In tiefes Staunen sinket hier
der Graf, entsetzet sich:
"Und welche Antwort wurde die
am Eisenhammer? sprich!" -
"Herr, dunkel war der Rede Sinn,
zum Ofen wies man lachend hin:
Der ist besorgt und aufgehoben,
der Graf wird seine Diener loben." -

"Und Robert?" fällt der Graf ihm ein,
es überläuft ihn kalt,
"Sollt er dir nicht begegnet sein?
Ich sandt ihn doch zum Wald." -
"Herr, nicht im Wald, nicht auf der Flur
fand ich von Robert eine Spur" -
"Nun," ruft der Graf und steht vernichtet,
"Gott selbst im Himmel hat gerichtet!"

Und gütig, wie er nie gepflegt,
nimmt er des Dieners Hand,
bringt ihn der Gattin, tief bewegt,
die nichts davon verstand:
"Dies Kind, kein Engel ist so rein,
laßts eurer Huld empfohlen sein!
Wie schlimm wir auch beraten waren,
mit dem ist Gott und seine Scharen."


Sprecher:

Das ist die letzte Ballade, die im Balladenjahr entstand. Obwohl seither 200 Jahre vergangen sind, sprechen uns diese Gedichte immer noch ganz unmittelbar an, rühren wahr und tief.
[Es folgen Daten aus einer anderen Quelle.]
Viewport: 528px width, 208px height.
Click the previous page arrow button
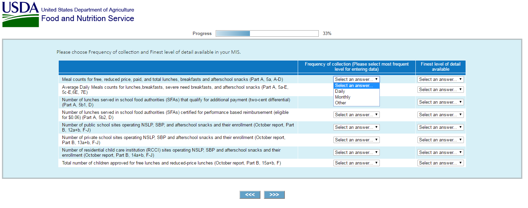tap(250, 195)
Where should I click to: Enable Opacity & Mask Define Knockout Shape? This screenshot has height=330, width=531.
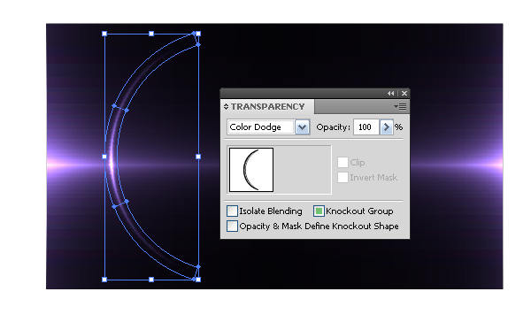click(x=232, y=226)
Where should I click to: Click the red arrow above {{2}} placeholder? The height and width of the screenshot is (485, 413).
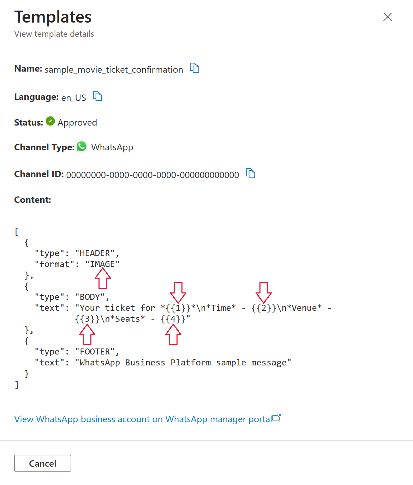[264, 292]
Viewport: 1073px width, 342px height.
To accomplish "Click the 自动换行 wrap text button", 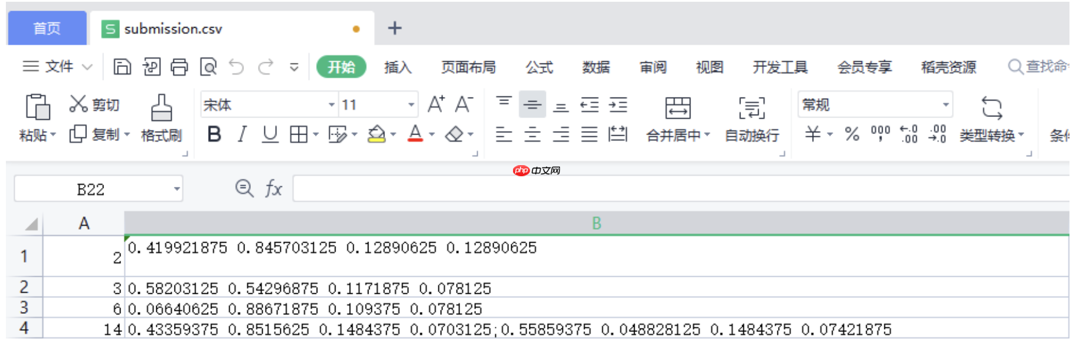I will click(x=752, y=118).
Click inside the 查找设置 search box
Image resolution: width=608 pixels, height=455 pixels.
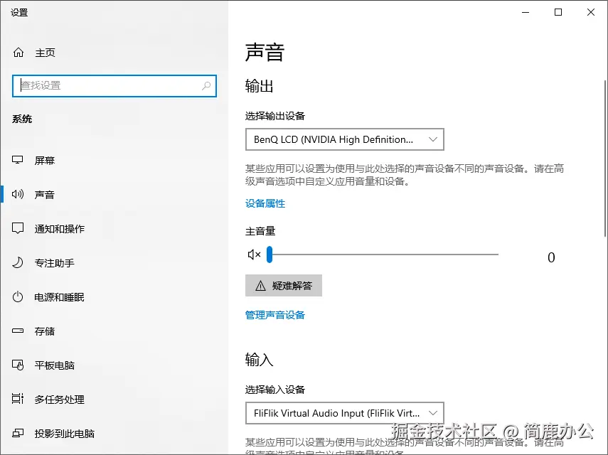pyautogui.click(x=107, y=85)
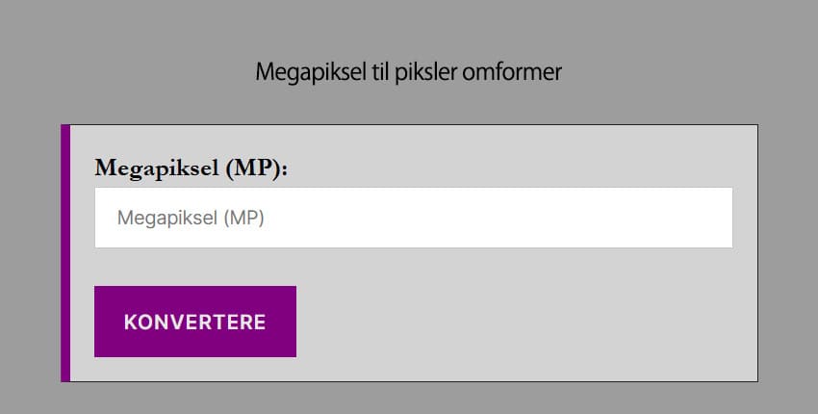Click the white KONVERTERE text on the button
This screenshot has height=414, width=818.
(x=195, y=323)
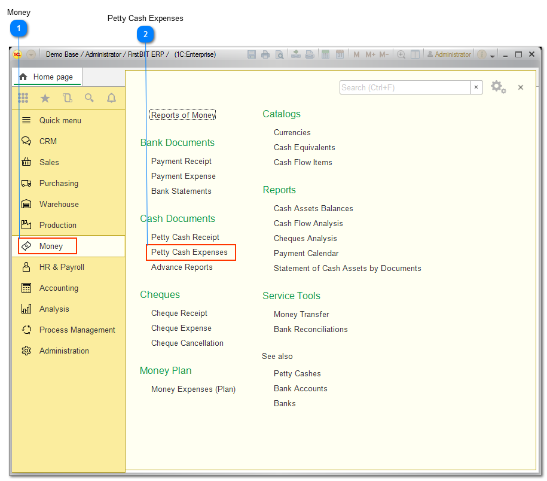Select the Money section in the sidebar

click(x=47, y=246)
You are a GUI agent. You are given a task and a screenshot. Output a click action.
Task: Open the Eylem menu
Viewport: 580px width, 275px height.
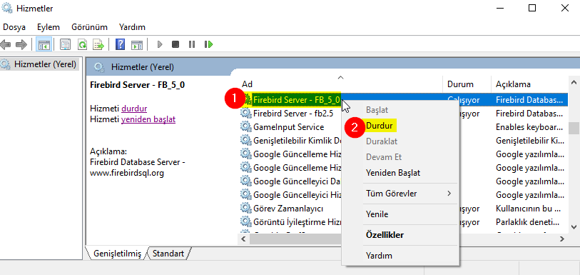48,27
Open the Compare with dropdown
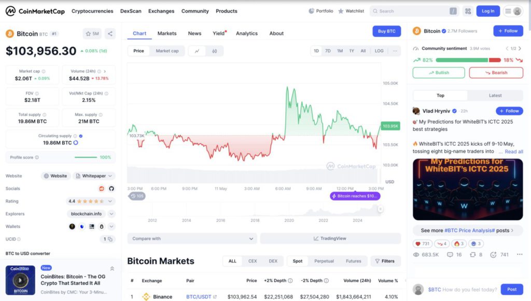Screen dimensions: 531x301 (x=192, y=239)
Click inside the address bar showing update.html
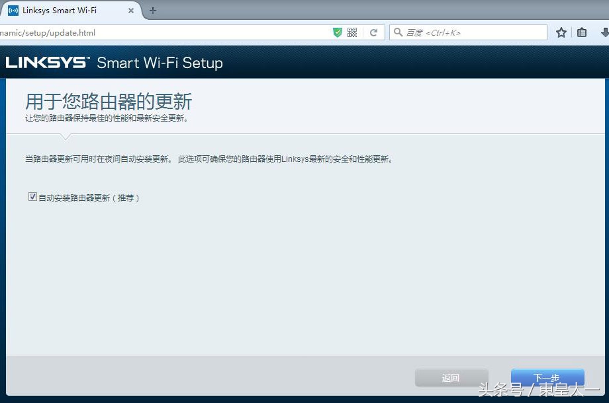609x403 pixels. pyautogui.click(x=132, y=32)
Und wenn, in hoffentlich nicht mehr allzu ferner Zukunft, es wieder klassische Dichter vom Format eines Schiller und Goethe geben wird, dann werden sie auf diese Balladen zurückgreifen, genau wie Schiller und Goethe auf die griechische Klassik zurückgegriffen haben.